Now you have your cheat sheet. Go create your Storyworld!

Through the lens of your POV Character

So, you already know that every book, regardless of what kind—suspense, romance, fantasy, thriller, historical romance—every book starts out someplace. In a world. At a moment. With a person. What we also call “the news.”

A good way to see Storyworld is to watch the opening scenes of a movie. Note the details of the scene and how they work with the five senses.

However, without a frame of reference, a perspective through which to view these details, we don’t understand the significance of what we’re seeing. We need to make our Storyworld
personal
.

My book
Wiser than Serpents
(remember the David and Yanna excerpt?) starts in a night market in Taiwan. I could have started with description: the hundreds of tables pushed side by side, vendors hawking chicken legs and squid on a stick, the cloying smell of sweet potatoes mixed with the pungency of tea eggs. I could have talked about the voices of the vendors, each rising above the other in a wild, chaotic cacophony that outshouted even the seagulls at the nearby shipyards.

However, if I simply
describe
the scene, then the reader doesn’t know how to interpret what they see. They need a character to perceive the sights and sift the details through that character’s grid of understanding. Scenery without interpretation is, well,
boring
.

Yet, put someone in the scene with a purpose, even something at stake, and it becomes compelling. What if they’re looking for a small boy, lost in the crowd? Every vendor would be suspect, every vat of boiling oil a horror. Or, what if your character is hiding from someone? Suddenly the market becomes their salvation. What if they’re hungry, and have no money? Then the night market becomes tantalizing, perhaps pushing them over the edge.

Here’s the secret: Move your character through the scene, experiencing the
details
as they go, and the scene changes from static to alive.

Storyworld is the News and the Senses .filtered through your

POV character's opinions, fears, dreams and goals.

He’d never eaten deep fried frog on a stick, but David Curtiss was a patriot, and he’d do just about anything for his country.


Shei Shei
,” he said as he took the delicacy from the vendor, fished out a New Taiwan Dollar, and dropped it into the vendor’s hand.

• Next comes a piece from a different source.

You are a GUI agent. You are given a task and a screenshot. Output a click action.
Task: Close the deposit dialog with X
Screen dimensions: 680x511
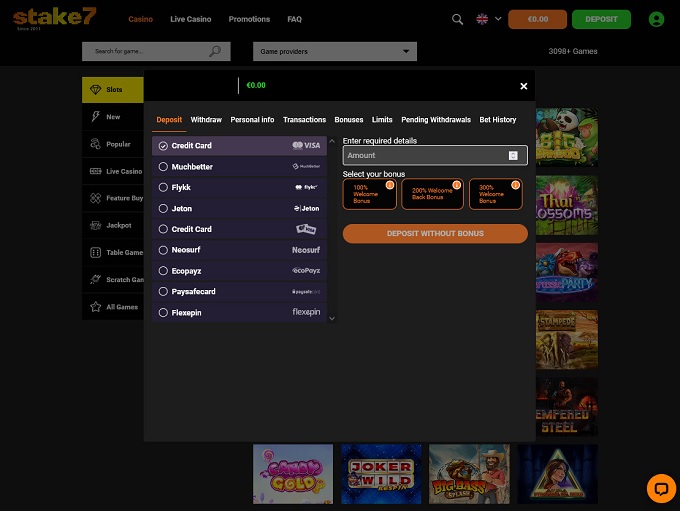click(524, 86)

He wondered what might leave a worse taste in his mouth, fried frog, or meeting a man who had beheaded the two undercover agents that had tried this trick before David. But if all went as planned, his culinary sacrifice would lead him to the identity of Kwan-Li, leader of the Twin Serpents, the largest organized crime syndicate in eastern Asia.

The smells of night market were enough to turn even his iron gut to mush— body odor, eggs boiled in soy sauce, fresh fish and oil redolent from the nearby shipyard. Even worse, the fare offered in the busy open market sounded like something from a house of horrors menu: Grilled chicken feet, boiled snails, breaded salamander, poached pigeon eggs, and the specialty of the day — carp head soup.

“What did you get me into, Chet?” he whispered, wondering if Chet Stryker, his cohort for his unfortunate op, were grinning at the other end of his transmitter. “Squid, or even snails, okay, but a frog?” Chet had set up this meet—and the frog signal. “Next time, you’re going to be drinking asparagus juice, buddy.” He hoped Chet’s silence meant he still had eyes on him. David hadn’t seen his partner in the forty-five minutes he’d been walking around the market—a sign of Chet’s skill, no doubt.

David looked at the brown and crispy frog and wondered if he was supposed to add condiments — he’d noticed a sort of ketchup, and horseradish at the bar.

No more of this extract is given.